Yesterday I went to the funeral of my friend Tim Walmann. He was just 42. He died of a heart attack last Thursday morning.
It was very sad to see his family gathering at the back of the church before proceeding, at the start of the service, down the center aisle. His wife was first and she carried the urn holding Tim's remains. Then his brother, his kids, the young children of his kids, and, looking frail and defeated, his parents. The officiating minister, a woman, did her best, but I have to say that the consolations of the Christian religion seem to me quite threadbare and only added to my desolation. Does anyone really believe it? To make extra money, Tim vended at professional sports events, and the minister envisioned him "selling beer to all the saints in heaven." Sure.

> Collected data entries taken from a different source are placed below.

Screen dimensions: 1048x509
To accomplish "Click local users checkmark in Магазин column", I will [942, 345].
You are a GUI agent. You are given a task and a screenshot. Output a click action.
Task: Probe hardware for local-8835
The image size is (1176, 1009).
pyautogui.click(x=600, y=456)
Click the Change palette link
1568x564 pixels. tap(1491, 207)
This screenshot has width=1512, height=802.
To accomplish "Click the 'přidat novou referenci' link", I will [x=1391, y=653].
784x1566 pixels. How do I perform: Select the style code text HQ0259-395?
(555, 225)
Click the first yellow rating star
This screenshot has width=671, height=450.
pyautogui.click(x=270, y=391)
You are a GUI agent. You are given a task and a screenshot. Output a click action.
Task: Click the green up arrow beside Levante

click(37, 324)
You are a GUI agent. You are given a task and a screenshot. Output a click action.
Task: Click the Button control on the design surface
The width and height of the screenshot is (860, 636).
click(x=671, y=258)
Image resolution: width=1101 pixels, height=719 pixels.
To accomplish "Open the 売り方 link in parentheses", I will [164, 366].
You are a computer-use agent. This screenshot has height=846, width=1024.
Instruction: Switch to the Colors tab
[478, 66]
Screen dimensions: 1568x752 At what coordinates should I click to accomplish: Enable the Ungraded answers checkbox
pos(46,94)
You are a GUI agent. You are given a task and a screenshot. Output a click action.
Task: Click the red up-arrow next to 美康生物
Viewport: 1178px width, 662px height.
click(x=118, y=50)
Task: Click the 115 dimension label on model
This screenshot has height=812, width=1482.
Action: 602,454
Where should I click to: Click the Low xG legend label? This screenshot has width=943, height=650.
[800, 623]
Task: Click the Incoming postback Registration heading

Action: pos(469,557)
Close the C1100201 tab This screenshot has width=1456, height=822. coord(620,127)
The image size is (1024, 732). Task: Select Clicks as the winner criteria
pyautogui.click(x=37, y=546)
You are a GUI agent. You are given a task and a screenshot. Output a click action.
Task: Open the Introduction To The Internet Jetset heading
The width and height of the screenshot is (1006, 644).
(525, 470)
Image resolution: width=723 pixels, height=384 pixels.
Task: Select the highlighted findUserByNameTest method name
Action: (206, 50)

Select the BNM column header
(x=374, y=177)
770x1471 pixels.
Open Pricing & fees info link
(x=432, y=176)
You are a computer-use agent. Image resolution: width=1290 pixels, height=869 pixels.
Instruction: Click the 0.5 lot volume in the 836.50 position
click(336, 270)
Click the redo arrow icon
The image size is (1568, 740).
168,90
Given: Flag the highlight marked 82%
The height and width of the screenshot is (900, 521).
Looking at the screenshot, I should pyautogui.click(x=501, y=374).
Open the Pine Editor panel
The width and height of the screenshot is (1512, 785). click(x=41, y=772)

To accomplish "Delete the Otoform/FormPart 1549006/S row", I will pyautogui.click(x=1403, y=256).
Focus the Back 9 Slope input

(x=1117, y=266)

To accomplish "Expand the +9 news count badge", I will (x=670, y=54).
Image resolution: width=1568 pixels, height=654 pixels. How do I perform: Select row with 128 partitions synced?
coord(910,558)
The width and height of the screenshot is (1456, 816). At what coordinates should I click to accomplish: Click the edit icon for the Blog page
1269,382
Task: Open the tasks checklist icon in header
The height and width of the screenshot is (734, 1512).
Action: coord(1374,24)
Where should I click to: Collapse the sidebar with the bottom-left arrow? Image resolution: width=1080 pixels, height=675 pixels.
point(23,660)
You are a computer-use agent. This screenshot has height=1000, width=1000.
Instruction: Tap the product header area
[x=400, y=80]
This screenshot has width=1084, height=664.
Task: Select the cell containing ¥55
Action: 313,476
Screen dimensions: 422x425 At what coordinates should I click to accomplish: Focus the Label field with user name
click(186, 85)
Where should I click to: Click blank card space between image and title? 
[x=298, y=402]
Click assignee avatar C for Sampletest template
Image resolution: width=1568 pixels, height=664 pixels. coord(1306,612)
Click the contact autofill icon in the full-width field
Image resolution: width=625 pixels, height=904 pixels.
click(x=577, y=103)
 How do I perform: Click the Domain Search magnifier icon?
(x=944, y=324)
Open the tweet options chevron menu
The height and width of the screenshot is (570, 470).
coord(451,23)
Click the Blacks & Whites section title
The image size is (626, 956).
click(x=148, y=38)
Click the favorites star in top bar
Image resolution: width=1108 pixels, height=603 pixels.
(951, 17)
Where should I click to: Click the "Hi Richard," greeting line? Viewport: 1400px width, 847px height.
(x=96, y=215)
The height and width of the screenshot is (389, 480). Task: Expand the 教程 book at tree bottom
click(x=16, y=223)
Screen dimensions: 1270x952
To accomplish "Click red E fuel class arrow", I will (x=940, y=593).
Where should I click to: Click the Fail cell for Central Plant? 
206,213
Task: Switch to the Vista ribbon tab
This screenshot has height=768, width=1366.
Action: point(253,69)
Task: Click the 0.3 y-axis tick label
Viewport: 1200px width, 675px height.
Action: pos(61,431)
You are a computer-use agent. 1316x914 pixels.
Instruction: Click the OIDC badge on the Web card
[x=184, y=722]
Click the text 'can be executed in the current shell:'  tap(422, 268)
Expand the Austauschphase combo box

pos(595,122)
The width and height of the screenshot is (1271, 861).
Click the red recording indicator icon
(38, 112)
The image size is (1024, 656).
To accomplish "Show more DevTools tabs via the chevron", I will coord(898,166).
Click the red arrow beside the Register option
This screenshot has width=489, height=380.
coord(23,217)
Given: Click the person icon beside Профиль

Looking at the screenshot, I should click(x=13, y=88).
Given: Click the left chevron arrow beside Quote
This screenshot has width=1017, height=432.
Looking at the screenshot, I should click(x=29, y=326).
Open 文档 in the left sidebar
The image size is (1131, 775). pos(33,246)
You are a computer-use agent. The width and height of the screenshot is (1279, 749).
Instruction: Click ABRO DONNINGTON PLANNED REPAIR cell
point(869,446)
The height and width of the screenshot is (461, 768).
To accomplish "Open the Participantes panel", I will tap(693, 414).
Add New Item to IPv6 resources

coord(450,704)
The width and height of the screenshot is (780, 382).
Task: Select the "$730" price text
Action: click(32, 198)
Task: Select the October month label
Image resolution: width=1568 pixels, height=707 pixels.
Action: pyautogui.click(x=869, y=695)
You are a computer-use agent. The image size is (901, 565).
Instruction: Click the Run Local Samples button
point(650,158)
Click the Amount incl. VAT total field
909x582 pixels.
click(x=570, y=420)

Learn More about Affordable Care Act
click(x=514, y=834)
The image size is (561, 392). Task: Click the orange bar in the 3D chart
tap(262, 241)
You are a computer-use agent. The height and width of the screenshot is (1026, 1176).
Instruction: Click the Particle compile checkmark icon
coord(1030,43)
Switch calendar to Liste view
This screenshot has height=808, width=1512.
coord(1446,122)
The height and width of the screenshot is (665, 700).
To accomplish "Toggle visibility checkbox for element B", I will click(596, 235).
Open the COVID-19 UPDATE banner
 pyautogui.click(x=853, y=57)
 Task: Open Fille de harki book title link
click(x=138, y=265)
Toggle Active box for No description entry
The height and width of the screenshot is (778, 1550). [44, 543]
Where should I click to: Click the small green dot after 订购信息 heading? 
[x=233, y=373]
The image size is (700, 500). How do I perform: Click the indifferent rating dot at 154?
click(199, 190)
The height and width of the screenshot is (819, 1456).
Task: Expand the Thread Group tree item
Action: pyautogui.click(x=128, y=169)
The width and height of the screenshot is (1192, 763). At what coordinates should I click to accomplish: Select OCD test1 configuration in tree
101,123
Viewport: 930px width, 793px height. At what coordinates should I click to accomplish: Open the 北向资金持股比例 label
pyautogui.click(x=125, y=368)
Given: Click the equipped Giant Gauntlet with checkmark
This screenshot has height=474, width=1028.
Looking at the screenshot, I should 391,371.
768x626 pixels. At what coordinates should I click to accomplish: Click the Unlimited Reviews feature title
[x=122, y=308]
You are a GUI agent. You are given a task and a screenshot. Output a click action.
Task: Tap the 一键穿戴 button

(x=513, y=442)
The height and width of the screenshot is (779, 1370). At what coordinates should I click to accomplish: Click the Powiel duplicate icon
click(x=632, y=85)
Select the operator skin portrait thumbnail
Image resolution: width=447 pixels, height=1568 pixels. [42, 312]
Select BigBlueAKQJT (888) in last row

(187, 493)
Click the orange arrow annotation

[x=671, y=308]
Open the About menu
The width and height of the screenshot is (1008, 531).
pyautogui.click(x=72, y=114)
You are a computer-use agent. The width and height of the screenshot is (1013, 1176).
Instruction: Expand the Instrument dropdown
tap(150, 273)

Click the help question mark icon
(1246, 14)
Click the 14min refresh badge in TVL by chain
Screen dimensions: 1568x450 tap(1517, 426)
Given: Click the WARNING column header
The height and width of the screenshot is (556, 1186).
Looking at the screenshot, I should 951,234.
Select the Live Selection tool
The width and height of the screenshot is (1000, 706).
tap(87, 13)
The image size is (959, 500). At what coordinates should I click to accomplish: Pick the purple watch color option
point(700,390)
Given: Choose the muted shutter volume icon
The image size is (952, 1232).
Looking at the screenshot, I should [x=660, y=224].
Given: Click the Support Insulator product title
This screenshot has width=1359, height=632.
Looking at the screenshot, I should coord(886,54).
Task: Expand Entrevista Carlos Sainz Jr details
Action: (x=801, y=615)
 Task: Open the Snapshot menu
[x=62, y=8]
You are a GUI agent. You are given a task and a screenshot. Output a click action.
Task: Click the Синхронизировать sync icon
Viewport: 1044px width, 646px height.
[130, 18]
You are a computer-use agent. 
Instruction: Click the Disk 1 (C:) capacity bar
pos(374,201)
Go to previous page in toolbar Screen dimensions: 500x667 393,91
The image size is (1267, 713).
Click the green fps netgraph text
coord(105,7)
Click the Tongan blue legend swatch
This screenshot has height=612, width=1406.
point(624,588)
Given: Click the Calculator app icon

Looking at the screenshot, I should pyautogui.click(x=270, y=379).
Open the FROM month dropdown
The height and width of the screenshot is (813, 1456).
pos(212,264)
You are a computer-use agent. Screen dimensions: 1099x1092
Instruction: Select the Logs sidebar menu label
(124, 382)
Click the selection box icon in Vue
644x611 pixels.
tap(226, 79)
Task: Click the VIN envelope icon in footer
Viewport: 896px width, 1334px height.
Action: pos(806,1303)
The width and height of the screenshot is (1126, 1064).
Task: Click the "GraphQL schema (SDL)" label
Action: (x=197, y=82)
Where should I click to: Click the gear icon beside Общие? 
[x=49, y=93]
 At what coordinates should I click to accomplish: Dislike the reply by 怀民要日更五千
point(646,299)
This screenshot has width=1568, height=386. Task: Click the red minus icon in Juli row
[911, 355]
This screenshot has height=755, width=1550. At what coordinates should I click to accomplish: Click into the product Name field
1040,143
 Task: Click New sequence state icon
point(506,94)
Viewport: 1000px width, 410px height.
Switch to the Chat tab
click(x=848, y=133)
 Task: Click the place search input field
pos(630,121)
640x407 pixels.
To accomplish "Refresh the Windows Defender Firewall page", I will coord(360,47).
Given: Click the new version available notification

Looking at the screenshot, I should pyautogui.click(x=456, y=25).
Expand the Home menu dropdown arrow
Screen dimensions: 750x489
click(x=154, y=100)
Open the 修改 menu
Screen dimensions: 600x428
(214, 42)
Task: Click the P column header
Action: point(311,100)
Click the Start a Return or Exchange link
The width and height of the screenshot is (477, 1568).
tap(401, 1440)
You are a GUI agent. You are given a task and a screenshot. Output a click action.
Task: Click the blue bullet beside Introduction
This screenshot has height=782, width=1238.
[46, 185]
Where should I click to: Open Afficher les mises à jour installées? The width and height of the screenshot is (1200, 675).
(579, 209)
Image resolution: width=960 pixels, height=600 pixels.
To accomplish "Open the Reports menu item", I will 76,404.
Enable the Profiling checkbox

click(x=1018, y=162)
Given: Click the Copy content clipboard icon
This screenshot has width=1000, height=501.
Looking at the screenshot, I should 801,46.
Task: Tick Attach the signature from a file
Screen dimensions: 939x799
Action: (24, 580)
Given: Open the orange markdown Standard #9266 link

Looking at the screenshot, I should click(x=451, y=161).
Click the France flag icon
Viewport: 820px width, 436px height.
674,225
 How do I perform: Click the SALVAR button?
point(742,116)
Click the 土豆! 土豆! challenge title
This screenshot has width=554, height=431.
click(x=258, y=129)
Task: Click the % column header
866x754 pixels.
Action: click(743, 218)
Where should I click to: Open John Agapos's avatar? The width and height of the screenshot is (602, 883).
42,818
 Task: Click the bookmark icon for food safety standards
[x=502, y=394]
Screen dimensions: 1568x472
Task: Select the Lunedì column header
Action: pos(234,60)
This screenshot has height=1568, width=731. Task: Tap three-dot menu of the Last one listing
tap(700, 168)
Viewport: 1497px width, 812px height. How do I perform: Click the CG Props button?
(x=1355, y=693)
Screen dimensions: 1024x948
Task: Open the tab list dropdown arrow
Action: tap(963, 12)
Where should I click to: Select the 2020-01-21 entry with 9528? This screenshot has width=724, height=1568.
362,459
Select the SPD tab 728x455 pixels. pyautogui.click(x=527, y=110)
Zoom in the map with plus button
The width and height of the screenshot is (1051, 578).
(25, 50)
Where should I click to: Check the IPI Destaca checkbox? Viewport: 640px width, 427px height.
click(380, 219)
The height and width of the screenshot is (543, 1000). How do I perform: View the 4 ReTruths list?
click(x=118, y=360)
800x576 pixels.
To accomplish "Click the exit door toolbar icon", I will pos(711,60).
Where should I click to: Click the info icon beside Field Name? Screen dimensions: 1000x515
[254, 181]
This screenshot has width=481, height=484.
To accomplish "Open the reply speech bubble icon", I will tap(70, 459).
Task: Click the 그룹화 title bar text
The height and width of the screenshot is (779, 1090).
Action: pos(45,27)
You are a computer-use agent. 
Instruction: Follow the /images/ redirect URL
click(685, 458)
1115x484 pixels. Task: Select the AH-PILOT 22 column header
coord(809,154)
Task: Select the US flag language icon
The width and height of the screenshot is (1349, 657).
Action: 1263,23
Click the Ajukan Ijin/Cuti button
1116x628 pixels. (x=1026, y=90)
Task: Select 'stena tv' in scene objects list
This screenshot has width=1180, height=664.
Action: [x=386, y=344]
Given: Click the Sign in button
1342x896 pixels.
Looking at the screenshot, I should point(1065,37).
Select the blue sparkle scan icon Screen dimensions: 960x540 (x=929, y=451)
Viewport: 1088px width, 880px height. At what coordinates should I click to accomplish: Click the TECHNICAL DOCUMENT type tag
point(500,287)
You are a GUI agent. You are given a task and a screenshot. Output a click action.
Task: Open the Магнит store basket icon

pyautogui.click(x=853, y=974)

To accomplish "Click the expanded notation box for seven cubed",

I have an anthology of American literature that reprints the following poem by Philip Pain, a Puritan boy lost at sea in 1668 when he was perhaps 16:
Scarce do I pass a day, but that I hear
Some one or other's dead; and to my ear
Me thinks it is no news; but oh, did I
Think deeply on it, what it is to die,
My pulses all would beat, I should not be
Drown'd in this deluge of security.
"What do we do," asks the editor in a brief headnote, "about a writer who wrote one memorable poem?" I'm glad he printed it, for the figure of a teenager bracing himself fortifies me.